Dr. Thuan Ong hunched before colleagues and cameras with hands clasped tight between his knees and his eyes trained on UW Medical Center’s gray hospital carpet.

Ong’s voice quavered with emotion amid complicated reflections as he waited to be vaccinated against the novel coronavirus.

“I feel very privileged,” said Ong, who since February has ventured into long-term care facilities where the most vulnerable have suffered — from COVID-19, the disease caused by the coronavirus, and from the lonely inhumanity that accompanies it.

And so he felt sorrow also, for colleagues who have been at times “afraid and desperate,” for patients lost, and for those whose pain is forthcoming, as cases of coronavirus surge while they wait for the vaccine.

“That’s the weight we’re all feeling; the sadness that we can’t get it to them yet,” Ong said in an interview later.

Ong was one of 13 workers in health care who were among the first in Washington state to receive the Pfizer-BioNTech vaccine Tuesday in an event at UW Medical Center.

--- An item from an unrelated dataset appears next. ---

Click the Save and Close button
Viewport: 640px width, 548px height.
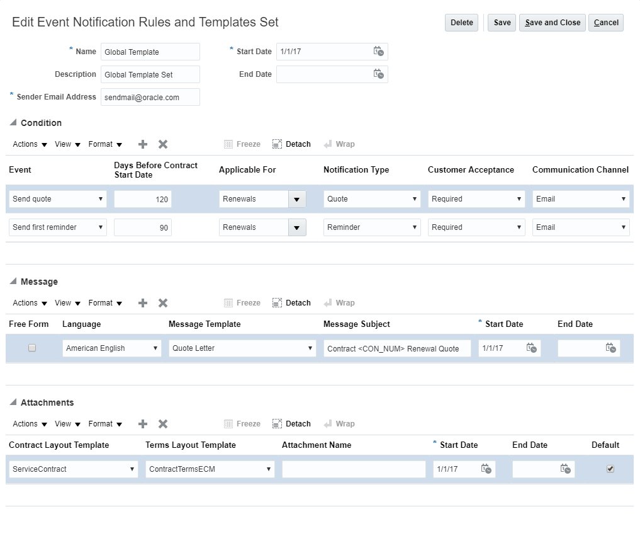pyautogui.click(x=553, y=23)
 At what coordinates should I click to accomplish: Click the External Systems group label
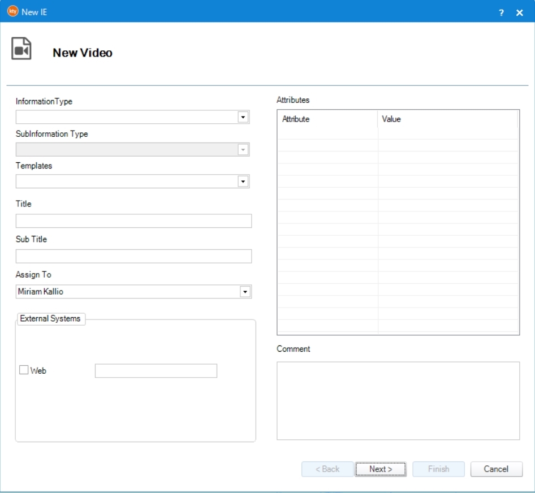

The event, which gave each worker a moment to speak, highlighted the complicated emotions of fatigued front-line workers, who experience both hope and catharsis with the vaccine’s arrival, but also deep concern over what’s to come amid a fall surge in hospitalizations.


UW Medicine had 120 patients receiving treatment for COVID-19 Tuesday, two shy of its highest point in spring, said Tim Dellit, UW Medicine’s chief medical officer.

“We anticipate we will likely peak toward the beginning of February and it’s anticipated that we could see three to four times the number of patients we saw in spring,” Dellit said of UW Medicine hospitalizations, basing his comments on forecasts from the Institute for Health Metrics and Evaluation. “It’s the fatigue, the exhaustion and burnout that is most critical.”

To exhausted front-line workers, seeing vaccinations lifted spirits.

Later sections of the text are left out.